#### Task objective:
Render the stretch of records from the line containing "Identify the location" through the line containing "(784, 496)." as a numbered list, with blank lines omitted. Leave the pictures out of your answer.

#### Task inputs:
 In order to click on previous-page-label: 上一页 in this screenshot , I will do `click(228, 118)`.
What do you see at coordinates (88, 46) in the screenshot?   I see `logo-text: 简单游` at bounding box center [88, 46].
--
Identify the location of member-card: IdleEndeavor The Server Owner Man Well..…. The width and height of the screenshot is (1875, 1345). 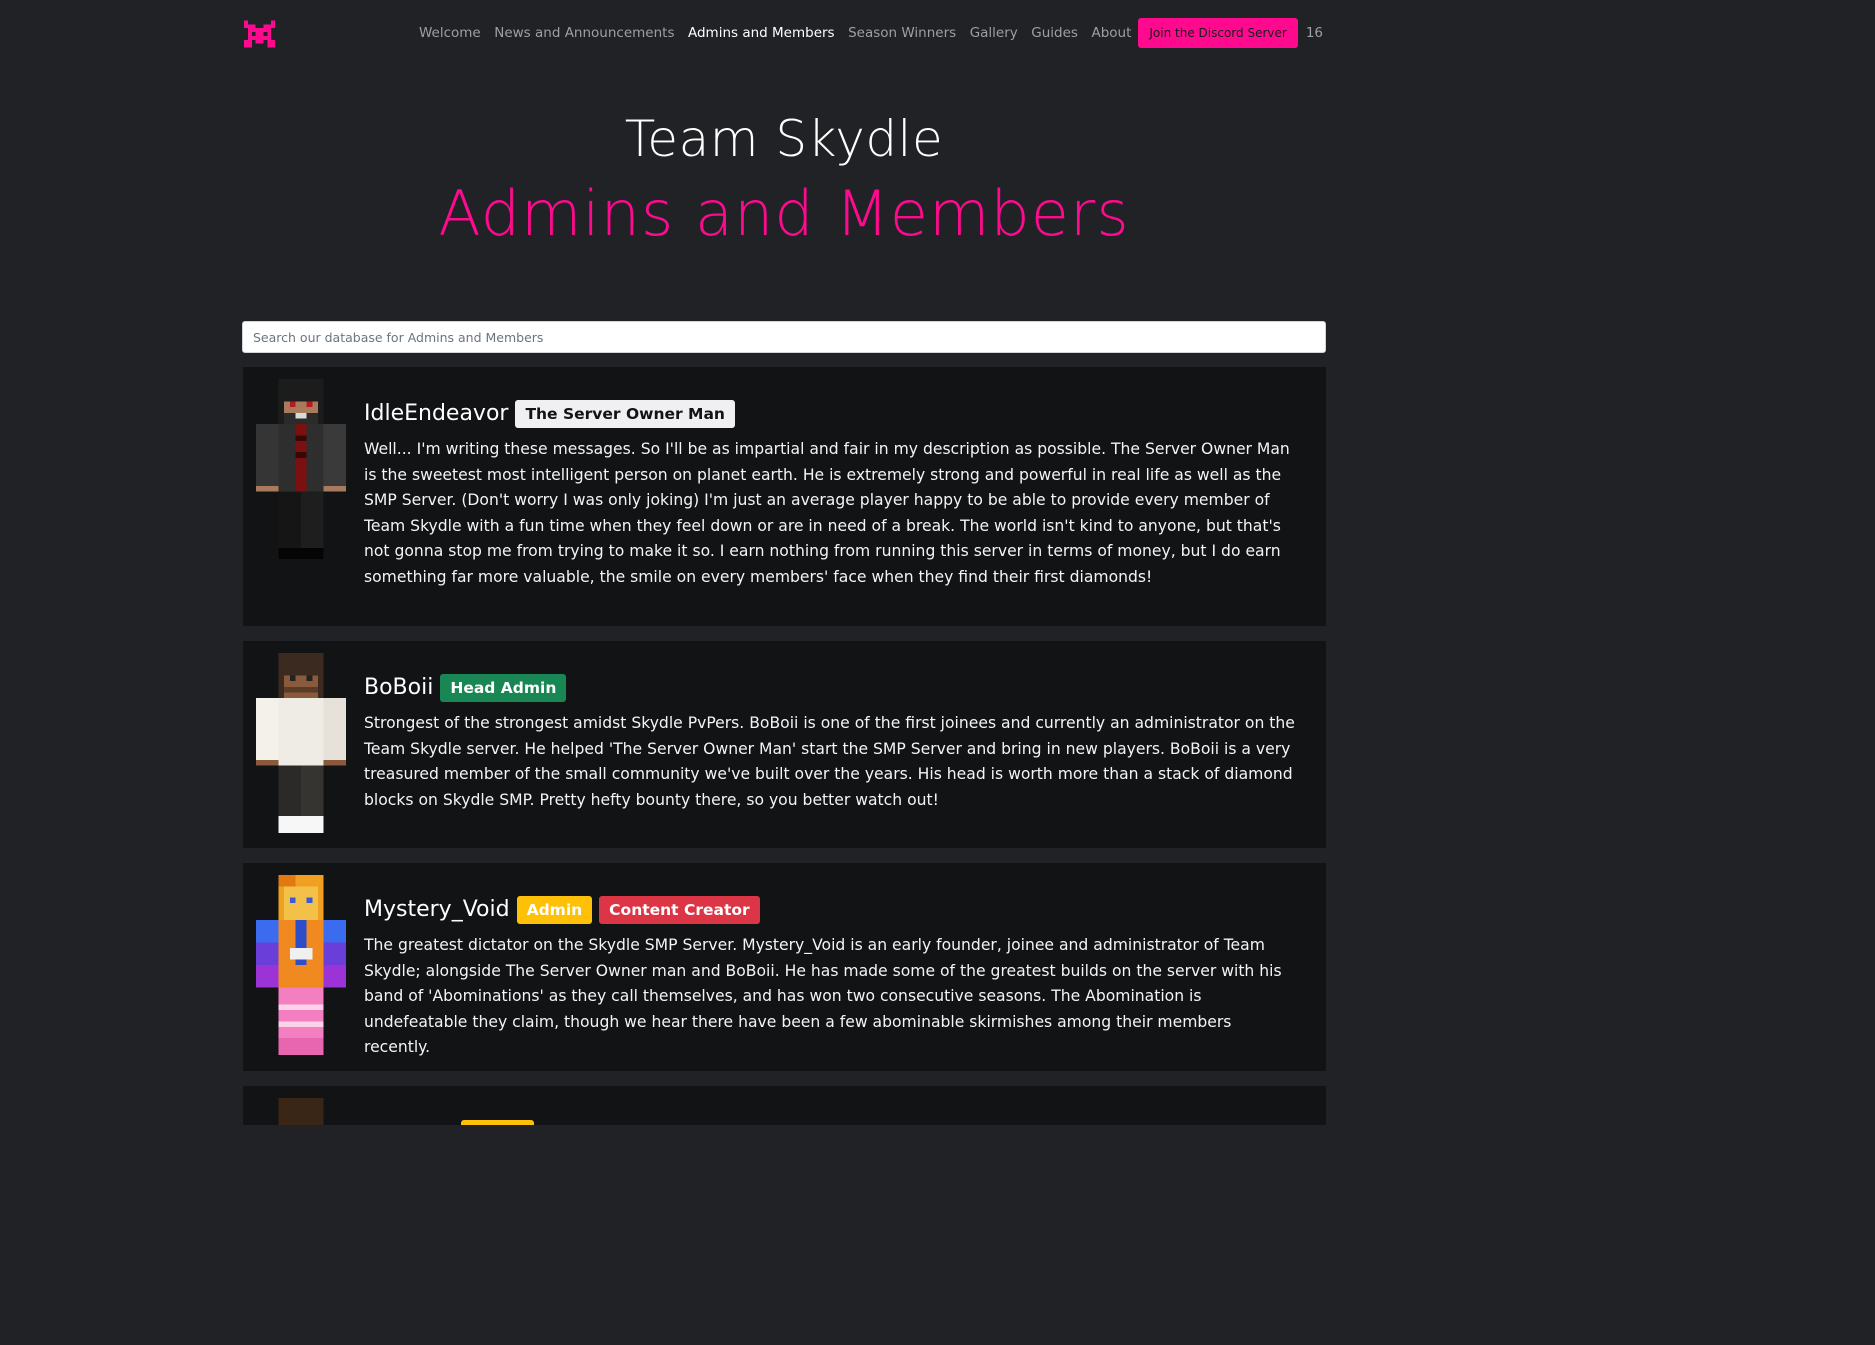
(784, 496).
* * *
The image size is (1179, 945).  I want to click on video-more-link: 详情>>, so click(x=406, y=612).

#### Result of the exercise:
1. Identify the location of member-card: IdleEndeavor The Server Owner Man Well..…. The width and height of the screenshot is (1875, 1345). 
2. (784, 496).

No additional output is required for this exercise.